Sam got a lot of grief for his comments but I think most of the criticism was ill-directed. It is simply a fact that Twitter has been embraced by the mainstream Australian media in a way that blogs never were and it is interesting to consider why.
Between about mid-2002 and, say, 2005, Australia did have a blogosphere worthy of the name. That was when I was doing The Road to Surfdom from the US, and there was definitely a strong network of Australian blogs that used to interact with each other in that full-on, networked way.
The question for me is why it didn’t grow from that promising start into something more sustainable. There are a few answers, but size and money are at the heart of it.
Ultimately, what sustained blogging in the US — the reason it was able to move from a bunch of keen amateurs into something more professional and enduring — was that the US market is big enough to support that transition.
The first big breakthrough was when the company Blogads launched. They were able to aggregate individual blogs into a single “market” and thus interest advertisers in their combined reach. There were enough small and mid-size businesses to find that new (cheap) market attractive and so they started using it. Suddenly, a number of part-time bloggers had an income. Blogads is entirely the reason why, for example, Duncan Black (Atrios of Eschaton) was able to quit his job as an economics professor and blog full-time.
Other people to benefit were Josh Marshall and Matt Yglesias.
The other thing that happened was US bloggers started to be employed by mid-size magazines and think tanks. Kevin Drum went to the Washington Monthly (he’s now with Mother Jones); Matthew Yglesias was picked up by The American Prospect (then The Atlantic, then Centre for American Progress, now Slate); American Prospect also picked up Ezra Klein (and he’s now at The Washington Post); Andrew Sullivan went from solo blogger (who was able to raise more than $100,000 via an appeal to his readers in c.2003) to The Atlantic and is now at The Daily Beast. To name just a few.
During the same period, established journos (Eric Altman, James Fallows, Greg Mitchell, Charles Pierce and many others) started using blogs as their primary genre, whereas maybe they would’ve been columnists in another era. Again, this was largely sustained by the mid-size magazines and think tanks and only later spread to the mainstream (WaPo, NYTimes etc). The net effect was to legitimise the form.
All of this was possible because of the size of their market and this just didn’t pertain to Australia. Apart from overall market size, we completely lacked that mid-size magazine infrastructure. To this day, I think I am one of only two Australian amateur bloggers given a paying gig with a major media outlet (the other is Peter Brent, aka Mumble, who works for The Oz).

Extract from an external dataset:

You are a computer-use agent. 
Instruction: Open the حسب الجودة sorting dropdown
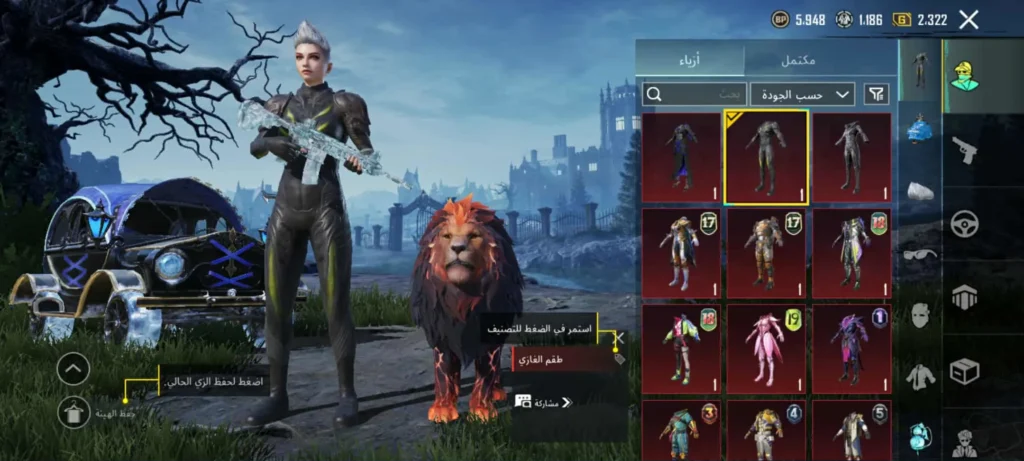coord(802,94)
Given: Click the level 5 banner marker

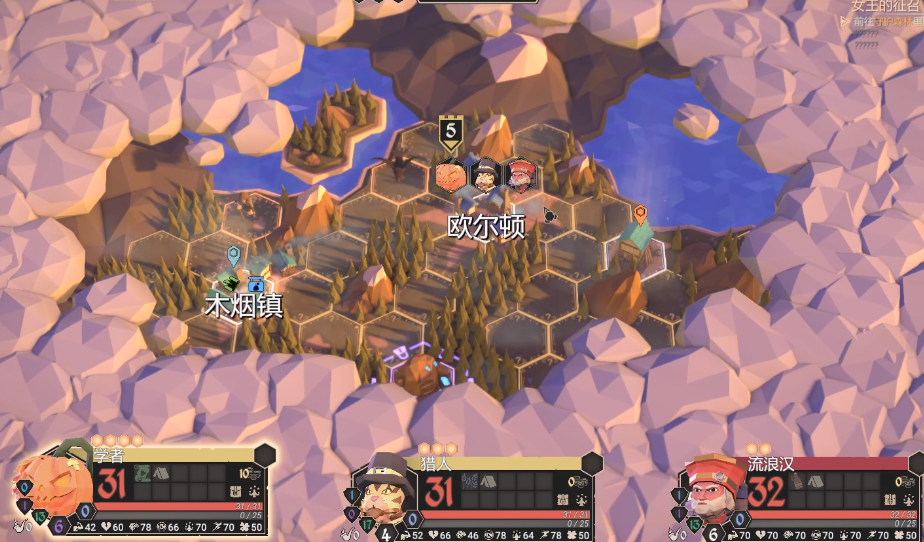Looking at the screenshot, I should pyautogui.click(x=451, y=131).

In the absence of that sort of market, the original Australian political blogosphere just evaporated. The people who had sustained it simply couldn’t keep up the pace (not without payment anyway) and so they went off and got proper paying jobs. Some still operate of course but they tend to be people like John Quiggin who are gainfully employed elsewhere.
Even in the last few weeks we’ve seen the demise of one the mainstays of Australian blogging, with Mark Bahnisch and his collaborators closing down the long-running Larvatus Prodeo blog.

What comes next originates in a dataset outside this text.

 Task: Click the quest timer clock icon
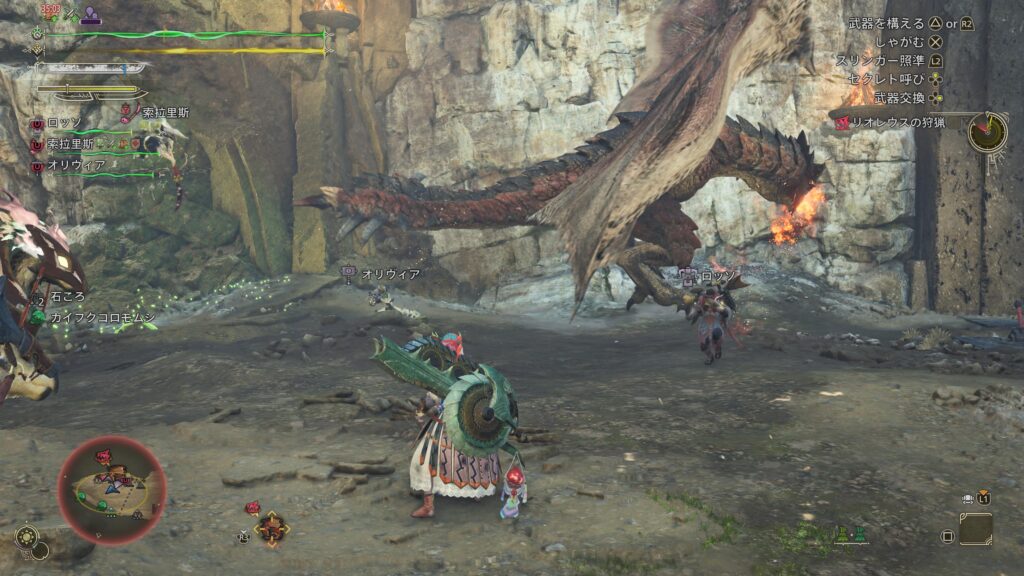point(987,132)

News Limited had some sway here – basically, I think, by employing me and launching Andrew Bolt as a blogger, they took the wind out of the independent blogosphere. But that theory requires more space than I can give it here.
Any chance that the Australian blogosphere might revive itself in the way Rogeveen is talking about was, I think, killed by the rise of Twitter. Suddenly, this shortform, less time-consuming form of social media seemed like the best option for people who might otherwise have tried to take blogging seriously. I think most of them thought their prospects of making anything like a living out of blogging in Australia were next to nothing and Twitter was the obvious default.

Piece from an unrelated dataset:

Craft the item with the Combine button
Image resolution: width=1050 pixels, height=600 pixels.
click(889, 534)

The embrace of Twitter by mainstream journalists is interesting. Australian journos shunned blogging (Peter Martin is an obvious exception) and so their interest in Twitter is noteworthy.
All I can suggest is that they felt blogs, in the early days, were a genuine threat and thus there was an amazing hostility towards them -- and I’m speaking as one who experienced it. The only blogger local journalists took remotely seriously (ironically) was Tim Blair and that was because he was “one of theirs”, a “proper” journalist. The rest of us were to be ignored.
Bloggers were initially shunned in the US too, but by being able to gain employment in the mid-range magazine market and in think tanks, they established their legitimacy. Eventually, they were simply present in too many established forums to be dismissed.
For Australian journalists, Twitter suffered the same taint as the blogosphere. It was never competition to what they did, simply an adjunct to it. It was a way of promoting their work, of talking to each other and of building a fan base. The dip-in, dip-out shortform aspect of it is also attractive to people who have fulltime jobs.
Overall, I think it’s a tragedy. Those early days of political blogging (between early 2002 and around 2005) threw up a lot of very good and interesting writers, it’s our loss that more of them couldn’t find gainful, sustained employment somewhere in the media. Had mainstream editors been less hostile and more adventurous, or if the local market had an adequate supply of smaller outlets capable of employing and nurturing some of them, the Australian media landscape might’ve wound up a much more interesting place.